Reading the nutritional information allows you to calculate how much of the product is water.
Reading the ingredients list can also be enlightening. From this morning's shop...
Sainsbury's own brand cream cheese is half the price of Philadelphia. Basics cream cheese is half the price of Sainsbury's own brand. However, added ingredients in the Basics version include wheat fibre and citrus fibre, presumably to enhance the texture and flavour. Presumably because the flavour and texture *need* enhancing. I went for the own brand in the end.
Interestingly, Philadelphia also contains stabilisers, which Sainsbury's own brand appears not to (no ingredients list, so I presume nothing added).
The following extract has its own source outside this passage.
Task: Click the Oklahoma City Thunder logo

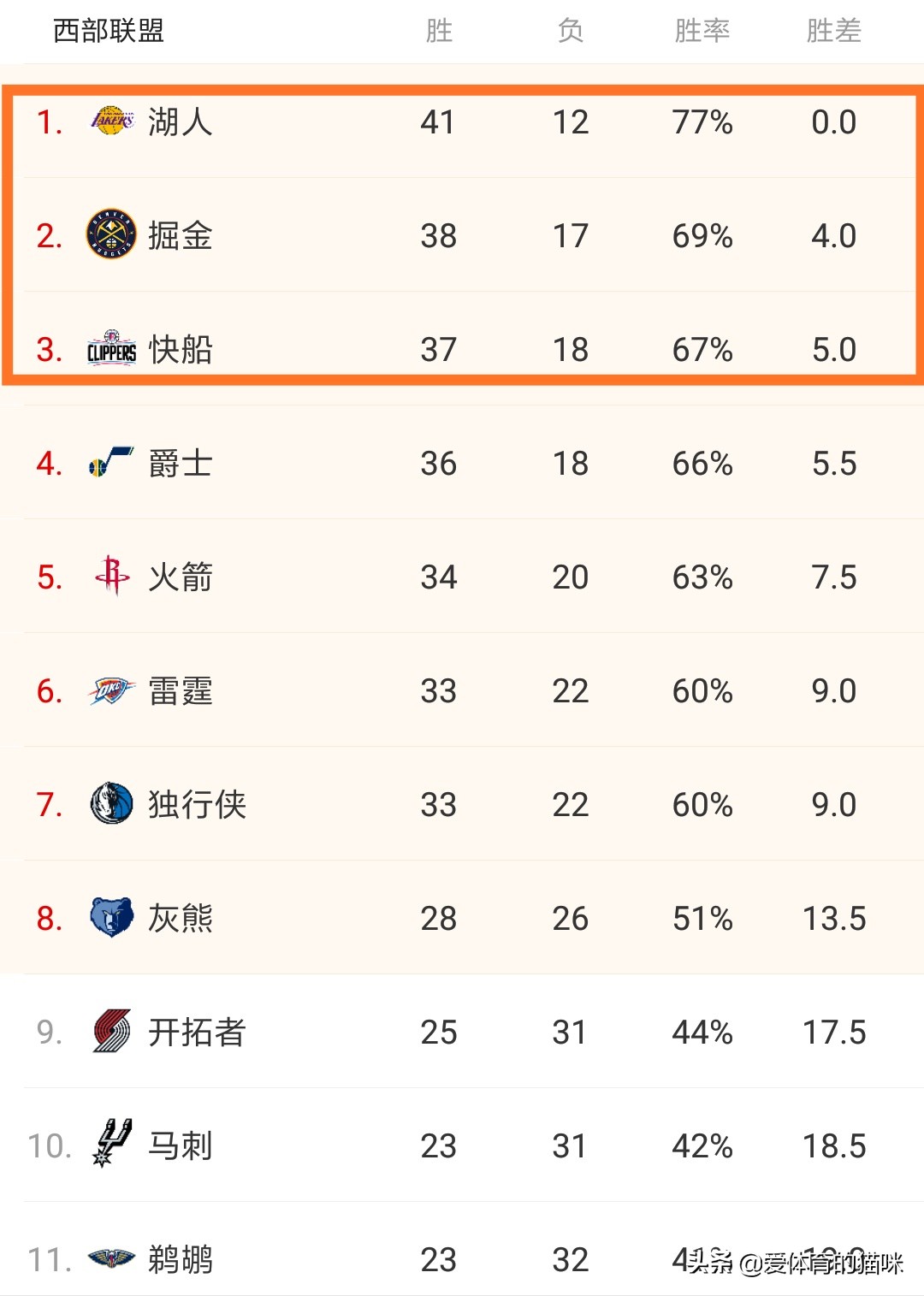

When I was a student in Leeds, I wrote a piece for the student newspaper comparing the price of a basket of typical student shopping in all the different Leeds supermarkets (and the Kirkgate market). There was a discount warehouse place called Giant where you could buy things like lard by the hundredweight. They had cans of tomato soup for something obscenely cheap like 6p. However, as I noted in my piece, the label of this tomato soup didn't count tomatoes (in any form) among the ingredients.
Does anyone else do what I do in supermarkets, namely walk round with a calculator in hand to work out the unit price of "special offers" and check whether they are actually the best prices? Often I find that "X% extra" or multibuy offers can be very misleading and aren't necessarily the bargains they appear...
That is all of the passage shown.